A state of emergency has been declared after days of unrelenting rainfall from a severe winter storm flooded more than 2,000 homes and businesses across two towns in California’s Sonoma County.
The towns of Monte Rio and Guerneville, about 70 miles north of San Francisco, were surrounded by floodwaters after the nearby Russian River overflowed.
Around 3,600 people have been evacuated, but roads have become impassable and the area is currently only accessible by boat, according to reports.
Governor of California Gavin Newsom issued an emergency proclamation to help communities respond to and recover from the event, which has also caused mudslides, erosion, power outages, and damage to critical infrastructure.
The affected areas have been caught in what meteorologists call an ‘atmospheric river,’ which is a long, narrow stretch of water vapour that can cause heavy rainfall and flooding when combined with strong winds.
The U.S National Weather Service reported that Sonoma County’s Russian River swelled to 46 feet on Wednesday night, more than 14 feet above flood stage and the highest level it has been in around 25 years.
Elsewhere in northern California, the winter storm has resulted in heavy snowfall, with some areas receiving up to 40 inches over a 24-hour period.

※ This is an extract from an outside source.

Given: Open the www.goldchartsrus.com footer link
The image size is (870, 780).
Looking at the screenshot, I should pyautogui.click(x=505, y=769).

Authorities noted that parts of Northern California are particularly vulnerable to flooding following last year’s devastating wildfires, which left vast swathes of ground charred and unable to absorb rainfall, producing dangerous run-off conditions.
Sonoma County was hit by the Tubbs and Nuns wildfires in October 2017, which burnt through 36,807 acres and 54,382 acres, respectively, and destroyed around 7,000 structures between them.
While there is not yet any estimate of the extent of re/insured losses, the widespread nature of the damage is sure to trigger some losses, and the industry will be watching developments closely as more information emerges.